David Walliams
The comedian joined as a judge on the hit ITV series 'Britain's Got Talent' in 2012 and remained as a permanent panellist for a decade. Henry Nicholls/Reuters

One of Britain's best-known comedians, David Walliams, has filed a High Court case against FremantleMedia, the production company behind the popular ITV series 'Britain's Got Talent' (BGT) following his sudden exit in January due to leaked comments he made about contestants.

The 52-year-old comedian and children's author joined as a judge on GBT back in 2012 and would remain as a permanent panellist for a decade.

Last year, a leaked transcript from behind-the-scenes of GBT showed that Walliams had made several sexually explicit and derogatory remarks about contestants, whilst he was also heard disparaging a female contestant during the recording of an episode in January 2020.

It was only November last year when the comedian admitted to and apologised for making the "disrespectful comments" about two contestants during a shoot in 2020.

Microphones used primarily to record discussions between the judges picked up the comments.

In a statement at the time, Walliams, embroiled in controversy, added that the dialogue from the transcripts "were private conversations and — like most conversations with friends — were never intended to be shared.
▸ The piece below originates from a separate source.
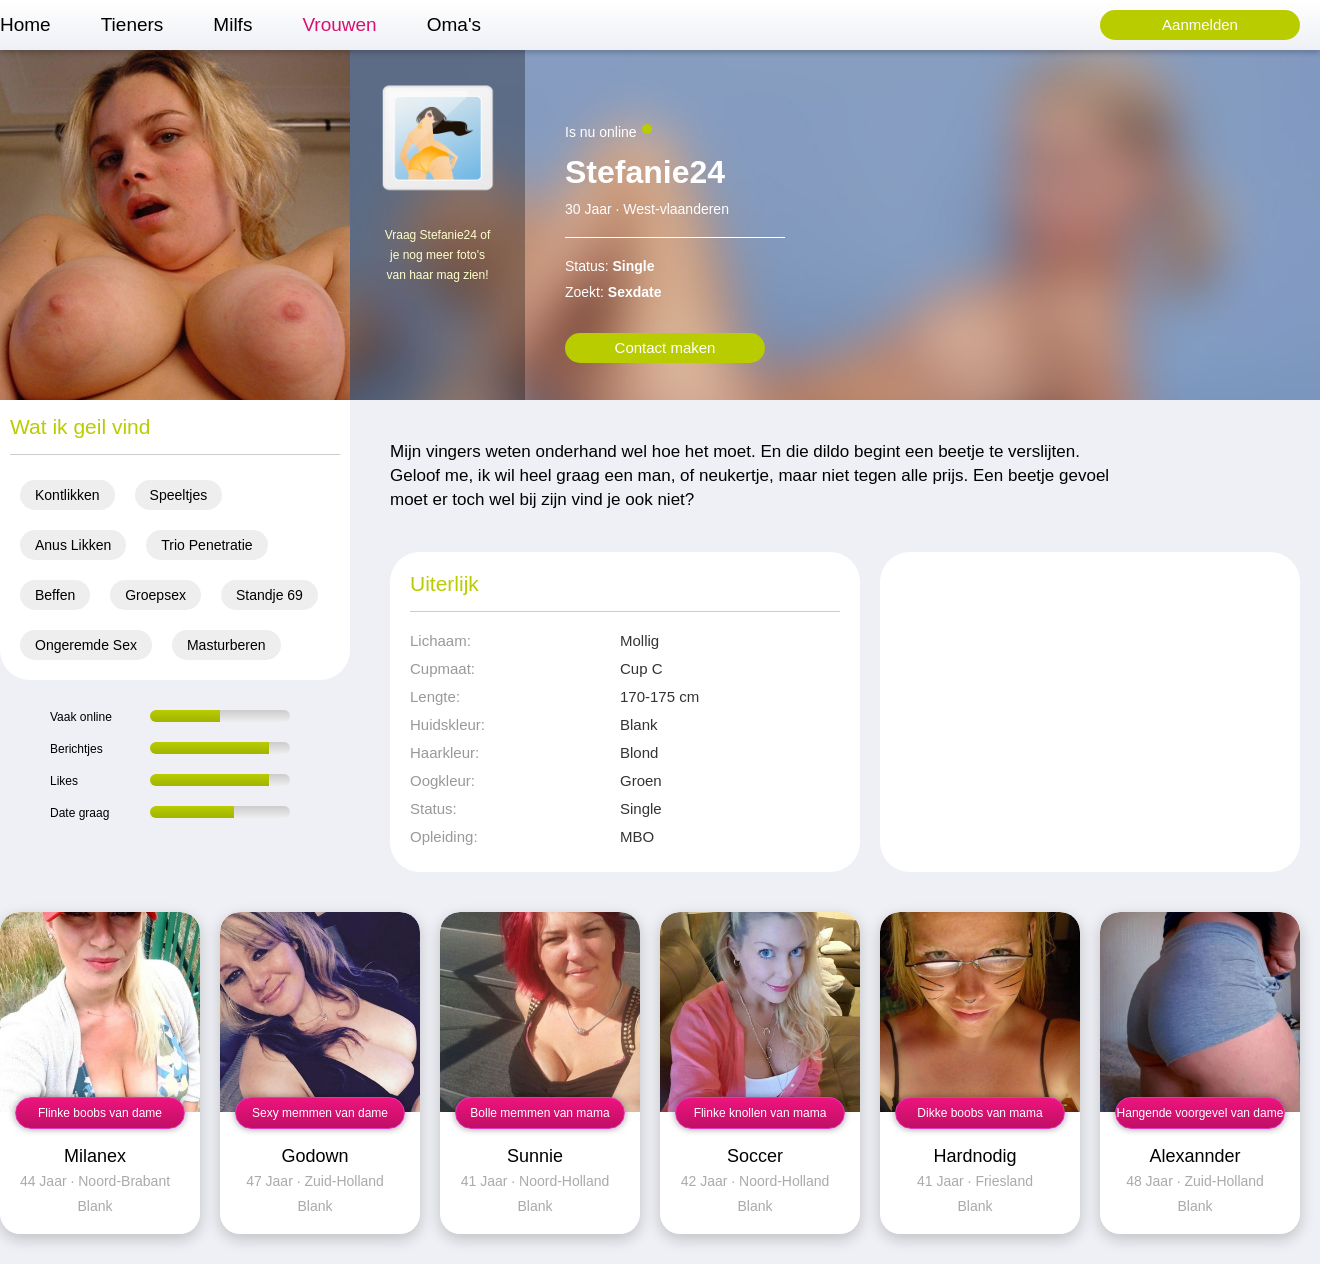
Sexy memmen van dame (320, 1113)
Nevertheless, I am sorry".

Thames TV, the production company that is part of FremantleMedia, said that the company regarded Walliams' comments as private, but his language was deemed "inappropriate".
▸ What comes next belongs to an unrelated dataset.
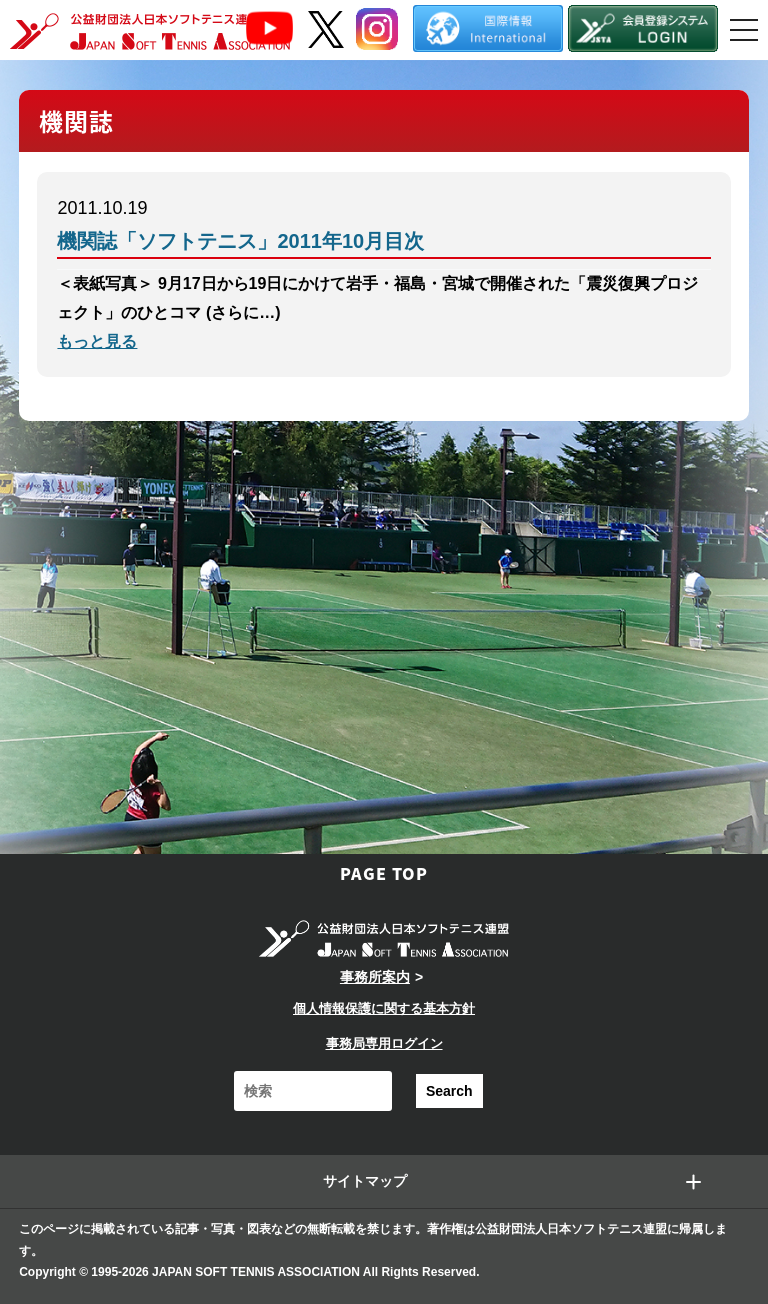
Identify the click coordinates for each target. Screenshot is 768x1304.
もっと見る (97, 341)
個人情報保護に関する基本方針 (384, 1008)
Lawyers for Walliams and Thames TV added that these comments were part of a private conversation that was never intended to be broadcast.

In their own statement after the incident, Thames TV said: "Even though it was private, those involved have been spoken to and reminded of their responsibilities and the show's expectations as to future professional conduct."

ITV Studios also issued their own statement, saying: "We do not condone the language outlined in these allegations, and we have spoken to the producers of Britain's Got Talent."

"Duty of care towards all participants on any of our programmes is always of paramount importance and we have protocols and guidelines in place for all our production partners," they continued.

Consequently, Walliams left the show last November, being quickly replaced by former Strictly Come Dancing judge, Bruno Tonioli, who joined the judging panel alongside Simon Cowell, Amanda Holden and Alesha Dixon.

Incidentally, Cowell, who is also one of the show's producers, broke his silence regarding Walliams' exit in April, stating that he "didn't really get involved in the decision".

He continued: "From what I understand, he decided to take a step back. It all happened relatively quickly. I was on holiday and then the next thing is I'm having conversations about who's going to take his place."

Now, the comedian is seeking significant compensation from FremantleMedia, with legal paperwork suggesting that he is accusing the company's bosses of leaking his rude and sexually explicit comments to newspapers.

The case has been listed not just under the comedian's real name, David Edward Williams, but also as dealing with data protection. However, no further details have been disclosed at this time.

To prepare for the proceedings, the comedian has hired an intellectual property law company, Brandsmiths, which specialises in breaches of data protection.

As of yet, FremantleMedia has declined to comment on the lawsuit.